> **Texte extrait**

___

Le mouvement réaliste : Sa prétendue filiation avec

Balzac. Il ne lui tient en rien. Les disciples de M. Zola. Le Roman russe est sorti de Balzac : en quoi il lui ressemble; en quoi il en diffère.

La littérature idéaliste et la littérature mystique en France. L'influence de Balzac s'indique surtout comme une influence d'avenir.

Génie complet: ce sont bien là, semble-t-il, les

mots qu'il convient de prononcer pour caractériser l'effort créateur du plus touffu, comme aussi du plus puissant entre tous les écrivains français de ce siècle. Aussi bien ne faisons-nous, lorsque nous les appliquons à Balzac, que reprendre, en vue d'une généralisation plus haute, les conclusions partielles auxquelles nous avait déjà conduit l'examen successif des principales faces de son talent. Le cycle d'études tentées dans ces Essais, qui s'ouvrait sur la conception d'ensemble de la Comédie humaine, pour aboutir à sa philosophie, laquelle régit et domine son œuvre, nous fait toucher du doigt une fois encore, à l'occasion d'une gloire littéraire, non certes la plus pure mais la plus éclatante, ce criterium indiscutable de toutes les souverainetés intellectuelles, à savoir, l'influence despotique d'une idée maîtresse sur une existence. C'est pour l'avoir éprouvée cette influence, sinon dès l'origine de sa production d'artiste, du moins à l'époque où il acquérait la pleine conscience de sa force et du rôle qu'il avait à tenir, que Balzac s'éleva au rang supérieur que la critique moderne s'accorde à lui attribuer, et que ratifieront sans nul doute les générations à venir.

___

Enregistrements issus d'une collecte de données:
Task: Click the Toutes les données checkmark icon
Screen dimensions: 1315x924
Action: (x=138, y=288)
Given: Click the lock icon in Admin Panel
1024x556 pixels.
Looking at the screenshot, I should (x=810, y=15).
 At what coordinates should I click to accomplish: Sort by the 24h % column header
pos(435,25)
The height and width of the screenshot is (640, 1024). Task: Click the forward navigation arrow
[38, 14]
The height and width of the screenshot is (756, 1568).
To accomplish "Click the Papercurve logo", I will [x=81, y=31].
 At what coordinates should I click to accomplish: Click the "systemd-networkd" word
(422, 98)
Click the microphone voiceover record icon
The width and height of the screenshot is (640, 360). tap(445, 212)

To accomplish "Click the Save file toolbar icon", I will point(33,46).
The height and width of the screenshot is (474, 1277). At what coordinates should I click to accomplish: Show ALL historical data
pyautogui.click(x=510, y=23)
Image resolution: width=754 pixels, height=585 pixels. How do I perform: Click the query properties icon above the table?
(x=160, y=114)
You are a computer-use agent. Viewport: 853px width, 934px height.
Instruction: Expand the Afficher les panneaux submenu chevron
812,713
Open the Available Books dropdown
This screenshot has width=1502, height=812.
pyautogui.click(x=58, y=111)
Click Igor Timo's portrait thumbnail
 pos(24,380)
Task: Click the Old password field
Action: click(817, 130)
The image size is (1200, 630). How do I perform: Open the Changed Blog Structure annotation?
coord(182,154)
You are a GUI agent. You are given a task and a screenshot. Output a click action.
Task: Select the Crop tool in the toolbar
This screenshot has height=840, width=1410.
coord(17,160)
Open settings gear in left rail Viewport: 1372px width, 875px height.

___

> **Consignes**
1 - D'après le texte sur Balzac, sur quoi s'ouvrait le cycle d'études tenté dans ces Essais ?
2 - Indiquez si chacune de ces affirmations concorde avec le texte sur Balzac, en citant les mots décisifs : (a) Balzac y est présenté comme le plus puissant des écrivains français de son siècle. (b) La gloire littéraire de Balzac y est qualifiée de la plus pure. (c) Le roman russe n'aurait aucun lien avec Balzac.

> **Réponses**
1 - Sur la conception d'ensemble de la Comédie humaine.

2 -
(a) Oui : « du plus puissant entre tous les écrivains français de ce siècle ».
(b) Non : « non certes la plus pure mais la plus éclatante ».
(c) Non : « Le Roman russe est sorti de Balzac ».